Data for analysis –

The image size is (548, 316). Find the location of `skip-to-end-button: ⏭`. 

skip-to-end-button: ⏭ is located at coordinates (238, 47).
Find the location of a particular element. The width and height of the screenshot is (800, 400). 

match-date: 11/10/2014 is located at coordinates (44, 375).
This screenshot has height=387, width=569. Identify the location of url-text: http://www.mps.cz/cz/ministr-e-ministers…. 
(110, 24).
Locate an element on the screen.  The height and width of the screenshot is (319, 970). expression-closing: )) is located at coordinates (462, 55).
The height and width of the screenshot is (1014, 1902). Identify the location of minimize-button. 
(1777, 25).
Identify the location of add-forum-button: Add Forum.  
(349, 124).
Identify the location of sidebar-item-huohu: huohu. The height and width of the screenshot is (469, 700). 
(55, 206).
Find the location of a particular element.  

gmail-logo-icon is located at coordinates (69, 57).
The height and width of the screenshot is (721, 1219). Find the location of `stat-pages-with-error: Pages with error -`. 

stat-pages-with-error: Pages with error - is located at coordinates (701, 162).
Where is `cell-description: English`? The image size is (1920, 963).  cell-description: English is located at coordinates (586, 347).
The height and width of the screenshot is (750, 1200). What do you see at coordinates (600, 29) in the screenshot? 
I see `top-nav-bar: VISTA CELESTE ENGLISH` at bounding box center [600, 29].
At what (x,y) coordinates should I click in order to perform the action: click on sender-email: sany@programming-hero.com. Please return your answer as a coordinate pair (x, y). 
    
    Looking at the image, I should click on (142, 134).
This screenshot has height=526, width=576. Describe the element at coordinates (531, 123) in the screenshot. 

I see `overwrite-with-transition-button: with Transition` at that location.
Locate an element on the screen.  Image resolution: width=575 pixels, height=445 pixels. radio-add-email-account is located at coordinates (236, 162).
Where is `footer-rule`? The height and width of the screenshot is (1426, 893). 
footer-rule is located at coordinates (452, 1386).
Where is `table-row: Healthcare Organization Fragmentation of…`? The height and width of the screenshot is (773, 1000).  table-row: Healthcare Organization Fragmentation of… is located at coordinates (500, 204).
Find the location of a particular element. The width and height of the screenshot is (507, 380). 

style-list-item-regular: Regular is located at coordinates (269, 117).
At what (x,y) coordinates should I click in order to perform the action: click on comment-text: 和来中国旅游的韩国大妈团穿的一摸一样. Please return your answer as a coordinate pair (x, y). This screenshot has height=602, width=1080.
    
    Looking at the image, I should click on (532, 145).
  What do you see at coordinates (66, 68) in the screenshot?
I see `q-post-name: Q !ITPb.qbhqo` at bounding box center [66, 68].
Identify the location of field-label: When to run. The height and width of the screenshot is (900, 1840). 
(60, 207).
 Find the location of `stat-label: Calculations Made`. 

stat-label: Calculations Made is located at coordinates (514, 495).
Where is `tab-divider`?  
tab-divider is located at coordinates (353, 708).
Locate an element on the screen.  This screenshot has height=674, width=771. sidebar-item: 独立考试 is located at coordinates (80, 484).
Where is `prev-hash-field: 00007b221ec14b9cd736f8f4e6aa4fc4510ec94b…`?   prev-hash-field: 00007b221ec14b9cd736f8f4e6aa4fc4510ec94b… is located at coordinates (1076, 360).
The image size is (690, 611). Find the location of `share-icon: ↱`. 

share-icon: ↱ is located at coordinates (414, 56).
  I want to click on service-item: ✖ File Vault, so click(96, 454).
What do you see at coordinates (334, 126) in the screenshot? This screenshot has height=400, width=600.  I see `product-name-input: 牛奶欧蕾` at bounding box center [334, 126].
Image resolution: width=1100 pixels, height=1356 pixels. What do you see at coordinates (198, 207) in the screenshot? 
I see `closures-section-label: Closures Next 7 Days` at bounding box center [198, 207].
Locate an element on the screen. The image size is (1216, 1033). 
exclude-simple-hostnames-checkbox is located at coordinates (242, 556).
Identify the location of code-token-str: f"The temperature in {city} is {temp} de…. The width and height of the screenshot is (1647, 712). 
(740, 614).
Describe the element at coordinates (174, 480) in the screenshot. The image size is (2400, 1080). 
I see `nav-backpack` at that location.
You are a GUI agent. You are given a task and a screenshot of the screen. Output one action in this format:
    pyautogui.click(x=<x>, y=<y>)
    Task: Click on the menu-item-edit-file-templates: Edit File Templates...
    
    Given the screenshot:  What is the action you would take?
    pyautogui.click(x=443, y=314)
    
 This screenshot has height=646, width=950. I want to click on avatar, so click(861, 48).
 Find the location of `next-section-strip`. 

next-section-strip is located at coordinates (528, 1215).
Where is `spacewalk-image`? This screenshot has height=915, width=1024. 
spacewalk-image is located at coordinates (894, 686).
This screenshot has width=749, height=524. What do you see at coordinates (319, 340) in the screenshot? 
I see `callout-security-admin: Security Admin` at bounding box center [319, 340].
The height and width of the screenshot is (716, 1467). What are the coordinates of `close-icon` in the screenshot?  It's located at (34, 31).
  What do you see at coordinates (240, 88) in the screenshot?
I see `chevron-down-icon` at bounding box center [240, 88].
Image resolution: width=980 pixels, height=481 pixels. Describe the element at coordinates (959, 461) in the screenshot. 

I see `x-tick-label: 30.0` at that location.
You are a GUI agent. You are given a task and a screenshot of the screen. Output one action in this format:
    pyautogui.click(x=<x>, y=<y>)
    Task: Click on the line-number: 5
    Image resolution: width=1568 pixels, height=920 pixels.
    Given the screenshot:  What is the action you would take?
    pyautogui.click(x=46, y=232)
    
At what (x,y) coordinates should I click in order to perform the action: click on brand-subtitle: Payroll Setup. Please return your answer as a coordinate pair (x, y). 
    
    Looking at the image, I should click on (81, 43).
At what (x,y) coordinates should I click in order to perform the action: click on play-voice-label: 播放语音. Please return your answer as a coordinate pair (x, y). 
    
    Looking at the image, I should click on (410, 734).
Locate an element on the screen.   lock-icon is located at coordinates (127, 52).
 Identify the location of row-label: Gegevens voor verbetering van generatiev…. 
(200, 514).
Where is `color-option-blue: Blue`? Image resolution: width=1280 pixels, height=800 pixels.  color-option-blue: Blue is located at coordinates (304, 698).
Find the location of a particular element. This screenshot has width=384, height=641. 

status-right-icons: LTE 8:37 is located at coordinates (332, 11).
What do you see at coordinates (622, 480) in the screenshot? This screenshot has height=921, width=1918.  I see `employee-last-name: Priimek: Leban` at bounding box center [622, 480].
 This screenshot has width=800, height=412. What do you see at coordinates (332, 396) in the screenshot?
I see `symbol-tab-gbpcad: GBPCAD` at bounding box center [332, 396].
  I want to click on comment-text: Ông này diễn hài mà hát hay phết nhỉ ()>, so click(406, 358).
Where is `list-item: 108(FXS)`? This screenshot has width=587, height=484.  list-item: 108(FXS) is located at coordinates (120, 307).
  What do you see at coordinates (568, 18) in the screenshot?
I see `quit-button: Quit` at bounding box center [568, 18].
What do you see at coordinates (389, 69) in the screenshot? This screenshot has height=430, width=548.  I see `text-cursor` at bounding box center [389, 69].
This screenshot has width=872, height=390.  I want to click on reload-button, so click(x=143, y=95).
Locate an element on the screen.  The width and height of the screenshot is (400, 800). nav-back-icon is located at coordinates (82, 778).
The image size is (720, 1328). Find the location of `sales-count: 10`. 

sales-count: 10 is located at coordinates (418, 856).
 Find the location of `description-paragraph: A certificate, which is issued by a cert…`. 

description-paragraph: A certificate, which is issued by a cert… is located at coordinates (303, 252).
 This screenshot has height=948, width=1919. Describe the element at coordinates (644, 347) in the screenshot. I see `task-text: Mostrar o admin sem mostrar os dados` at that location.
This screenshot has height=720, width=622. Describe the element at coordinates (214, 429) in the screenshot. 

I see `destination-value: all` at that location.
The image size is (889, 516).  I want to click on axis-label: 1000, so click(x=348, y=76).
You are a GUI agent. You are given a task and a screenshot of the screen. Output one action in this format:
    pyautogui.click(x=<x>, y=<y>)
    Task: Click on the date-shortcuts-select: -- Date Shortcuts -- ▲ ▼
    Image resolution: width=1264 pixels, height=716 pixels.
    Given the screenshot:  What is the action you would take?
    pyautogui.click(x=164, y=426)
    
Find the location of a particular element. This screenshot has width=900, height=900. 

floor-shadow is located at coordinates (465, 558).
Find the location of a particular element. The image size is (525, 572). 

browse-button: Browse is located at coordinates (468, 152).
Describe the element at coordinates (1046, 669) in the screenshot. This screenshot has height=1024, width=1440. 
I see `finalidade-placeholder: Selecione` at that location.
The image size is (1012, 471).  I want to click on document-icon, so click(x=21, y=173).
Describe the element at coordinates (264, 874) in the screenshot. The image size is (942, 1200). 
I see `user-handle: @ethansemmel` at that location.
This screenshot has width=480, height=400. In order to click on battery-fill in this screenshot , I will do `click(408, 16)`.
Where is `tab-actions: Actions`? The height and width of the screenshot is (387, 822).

Exercise objective – Find every line in the material above that contains the word "Made", and copy each of those lines.

Task output –
 Find the location of `stat-label: Calculations Made`. 
stat-label: Calculations Made is located at coordinates (514, 495).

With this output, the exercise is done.